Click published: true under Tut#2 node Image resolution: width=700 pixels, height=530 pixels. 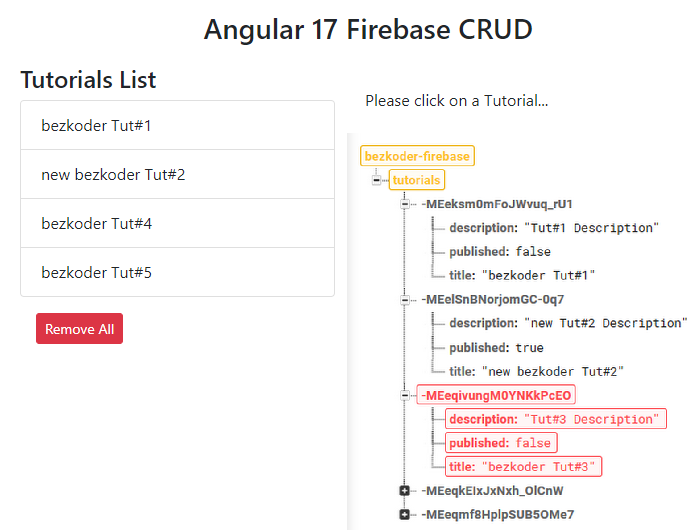click(496, 348)

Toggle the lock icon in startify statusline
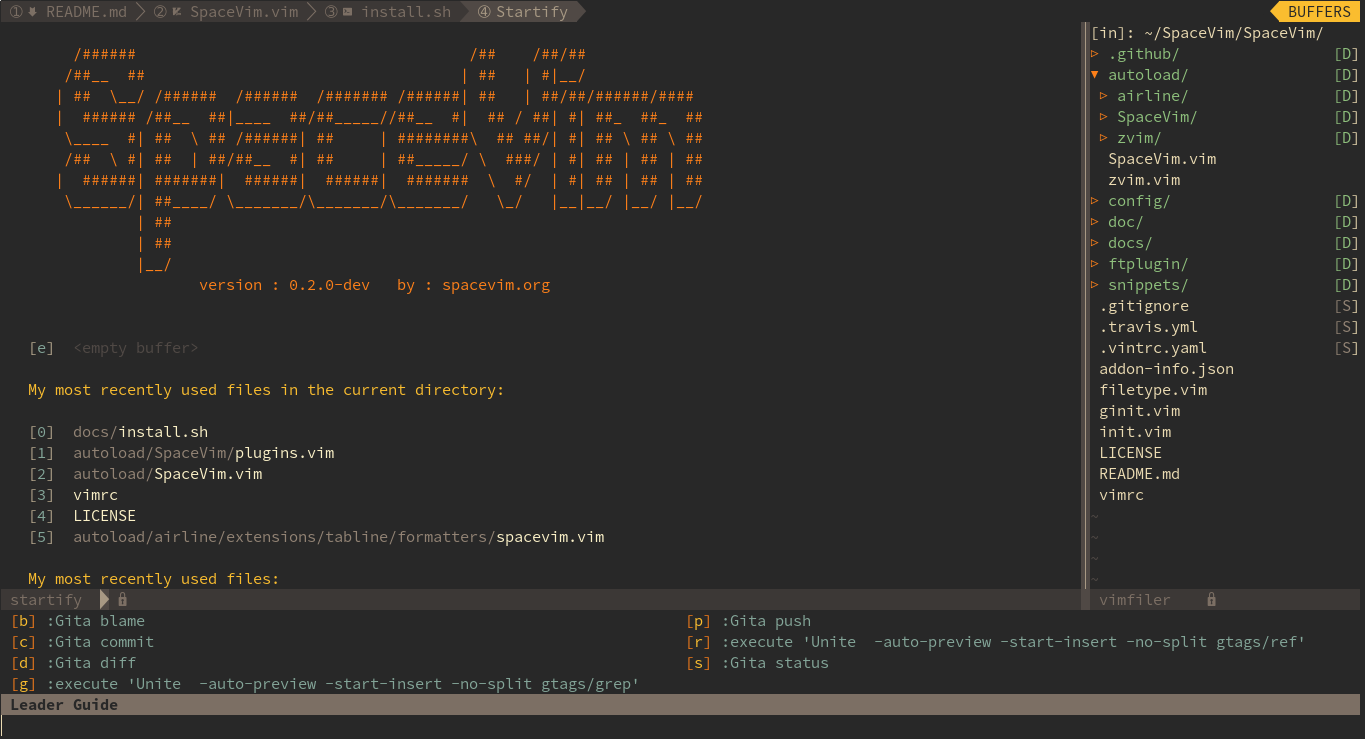coord(121,599)
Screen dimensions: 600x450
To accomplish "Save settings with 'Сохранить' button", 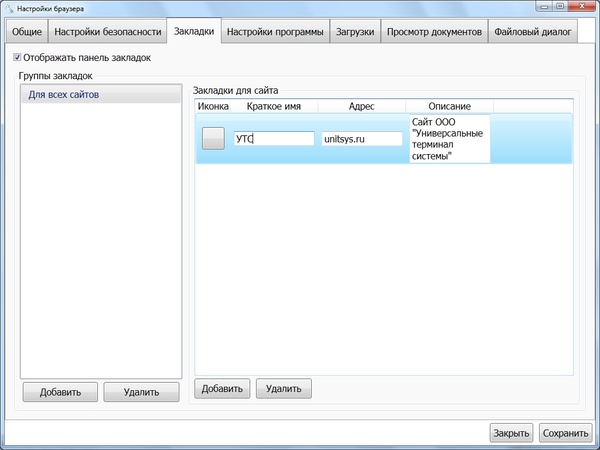I will click(x=566, y=433).
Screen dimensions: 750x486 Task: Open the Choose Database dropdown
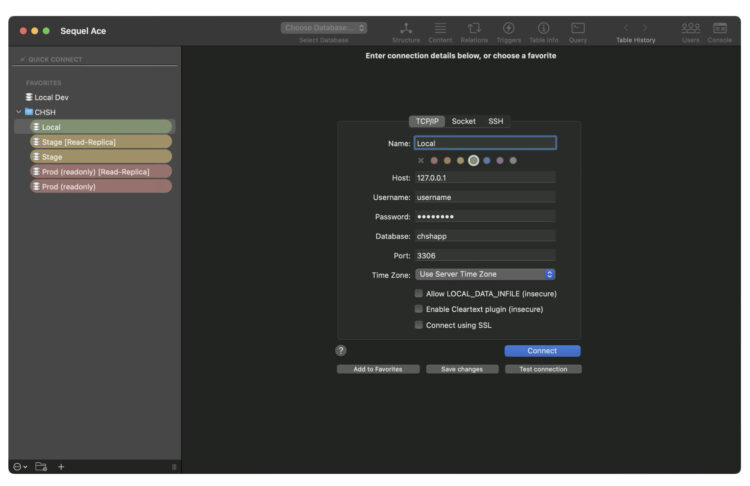pyautogui.click(x=324, y=28)
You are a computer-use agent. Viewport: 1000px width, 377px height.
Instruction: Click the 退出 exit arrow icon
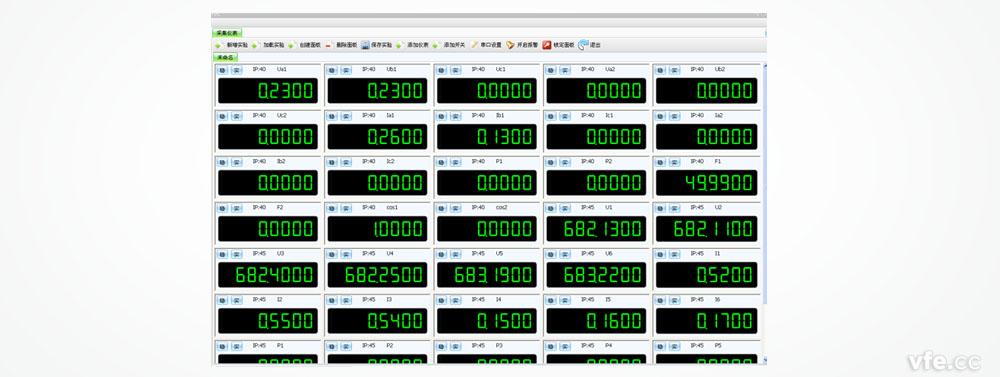coord(583,45)
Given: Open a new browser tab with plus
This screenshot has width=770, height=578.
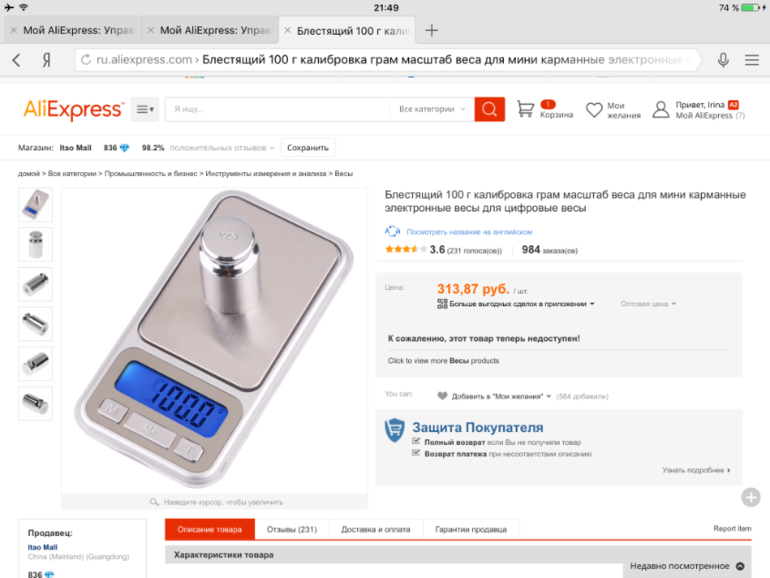Looking at the screenshot, I should click(431, 30).
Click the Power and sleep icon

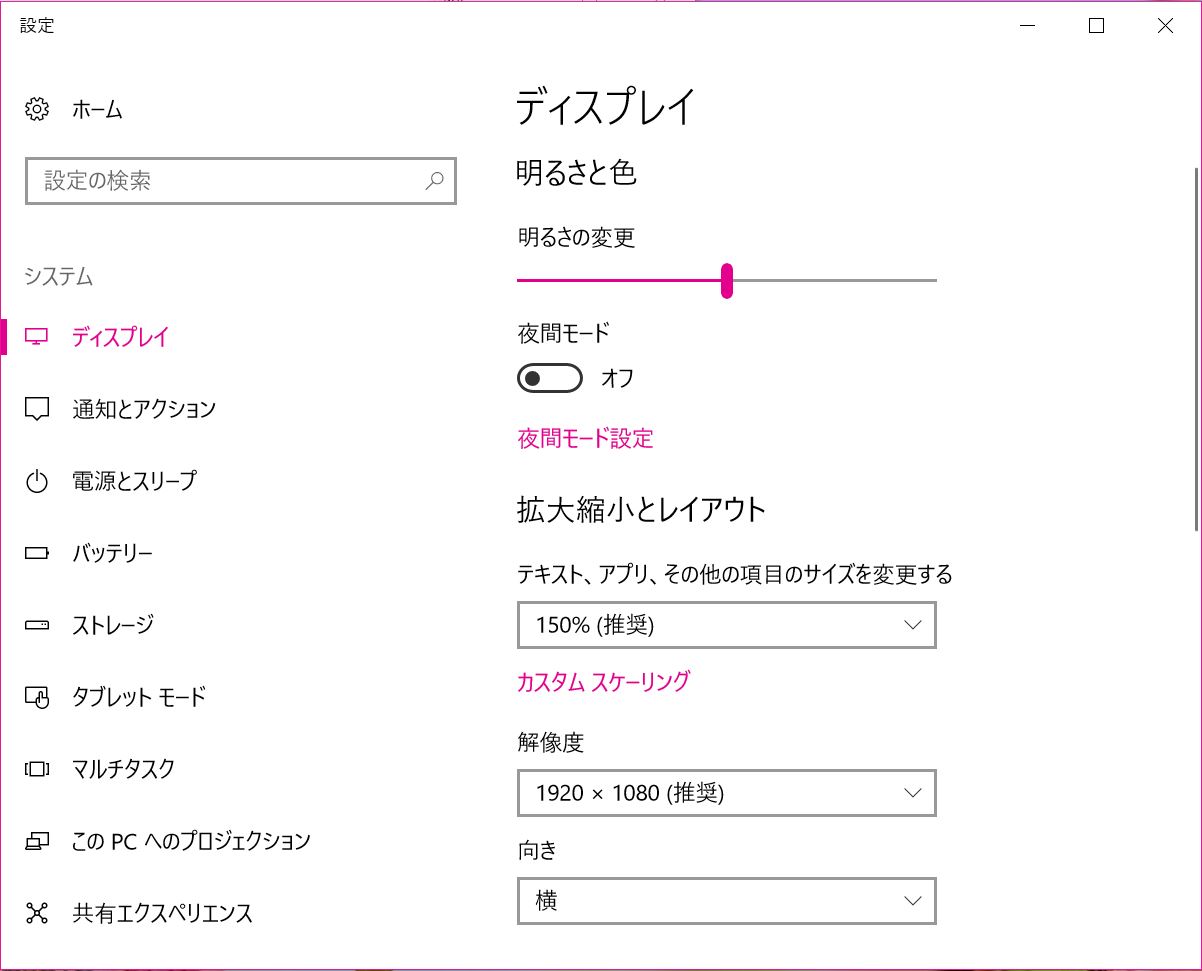37,482
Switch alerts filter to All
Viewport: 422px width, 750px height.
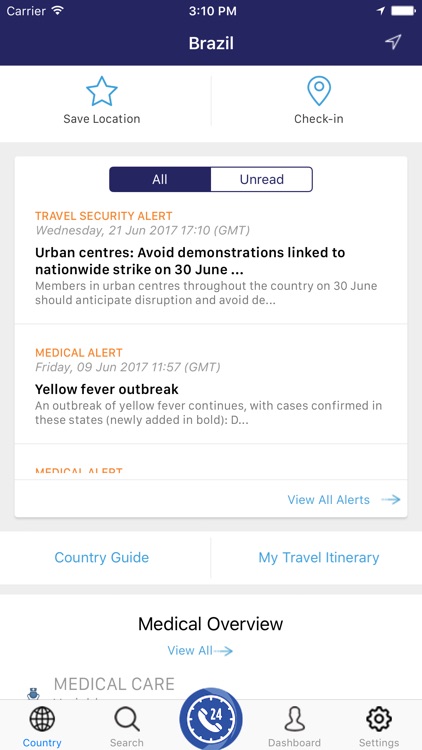[x=160, y=179]
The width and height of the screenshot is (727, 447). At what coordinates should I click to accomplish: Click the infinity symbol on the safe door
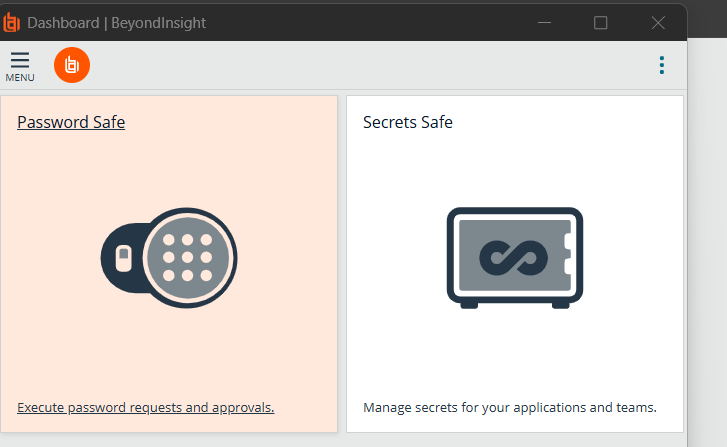pyautogui.click(x=513, y=258)
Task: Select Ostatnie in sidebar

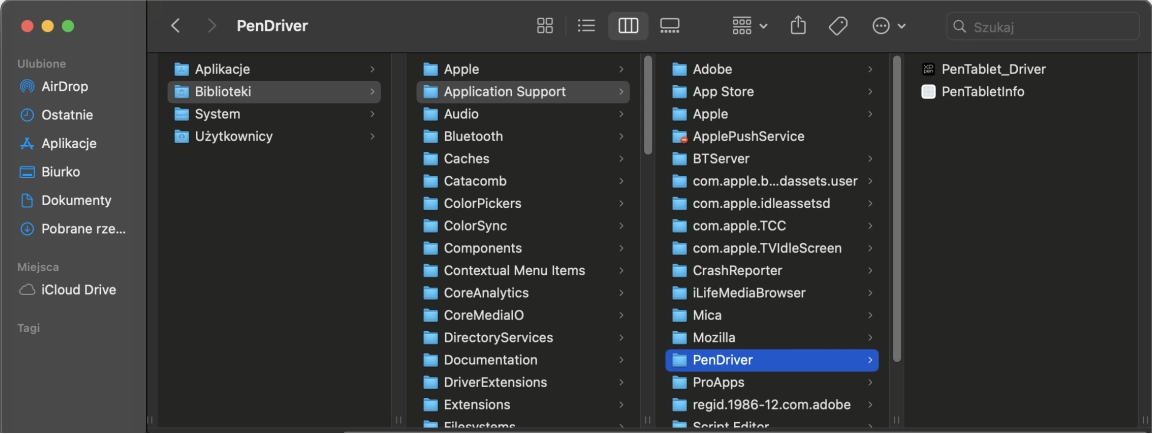Action: (x=67, y=115)
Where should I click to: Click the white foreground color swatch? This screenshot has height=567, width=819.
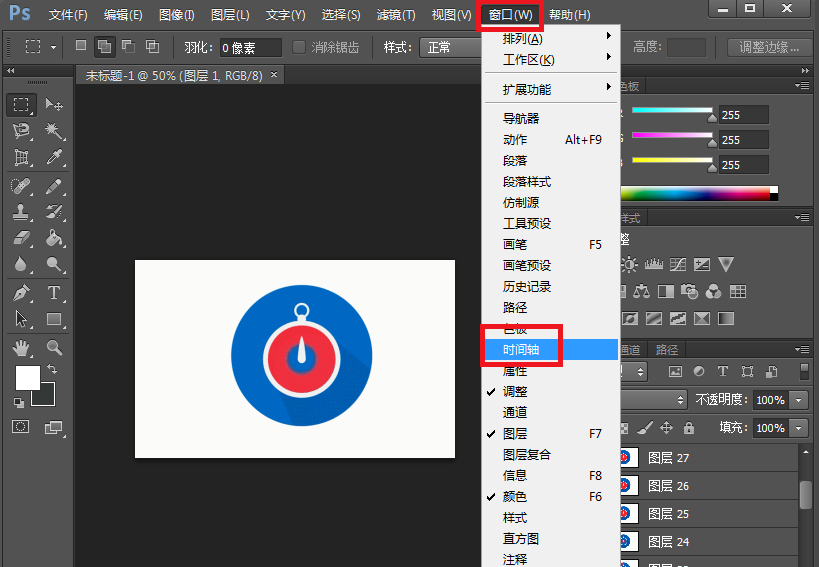(x=26, y=377)

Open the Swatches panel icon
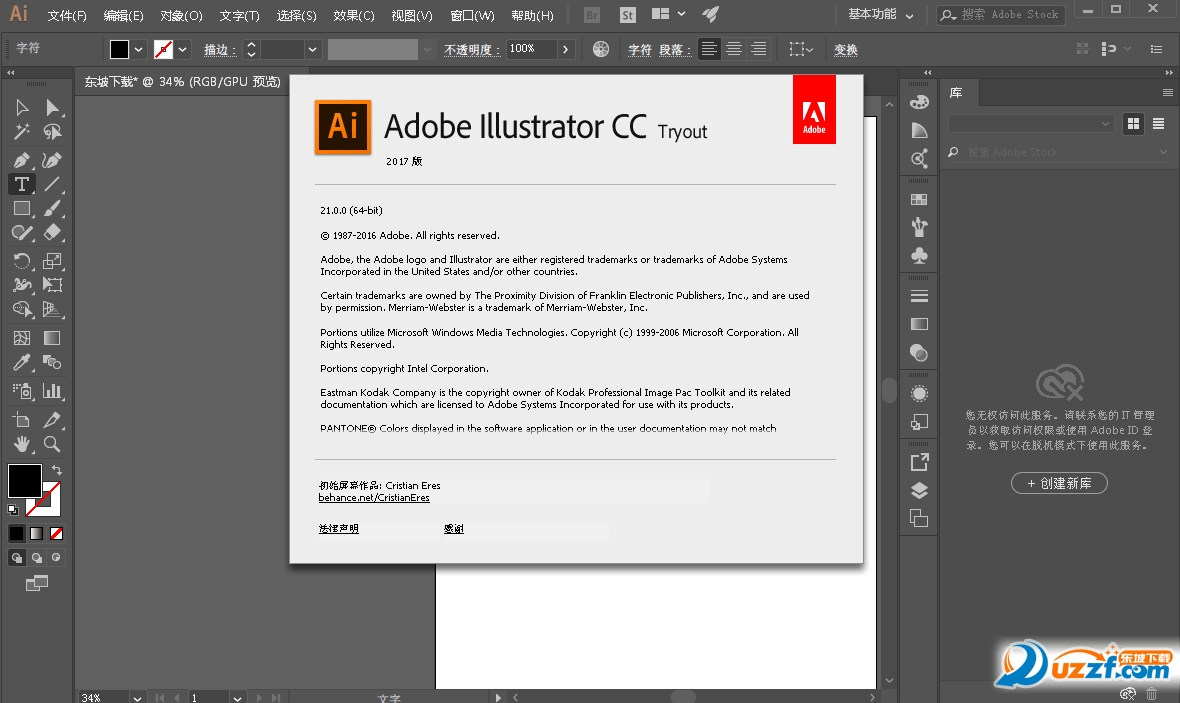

——

§ WHAT THE TASK REQUIRES
Rewrite the data from the line with "Task: Select Ostatnie in sidebar" through the end, replacing "sidebar" with "side panel" and keeping everything else unchanged. Omit the pictures.

§ COMPLETE OUTPUT
Task: Select Ostatnie in side panel

Action: (x=67, y=115)
Where should I click to: Click the white foreground color swatch? This screenshot has height=567, width=819.
(x=26, y=377)

Open the Swatches panel icon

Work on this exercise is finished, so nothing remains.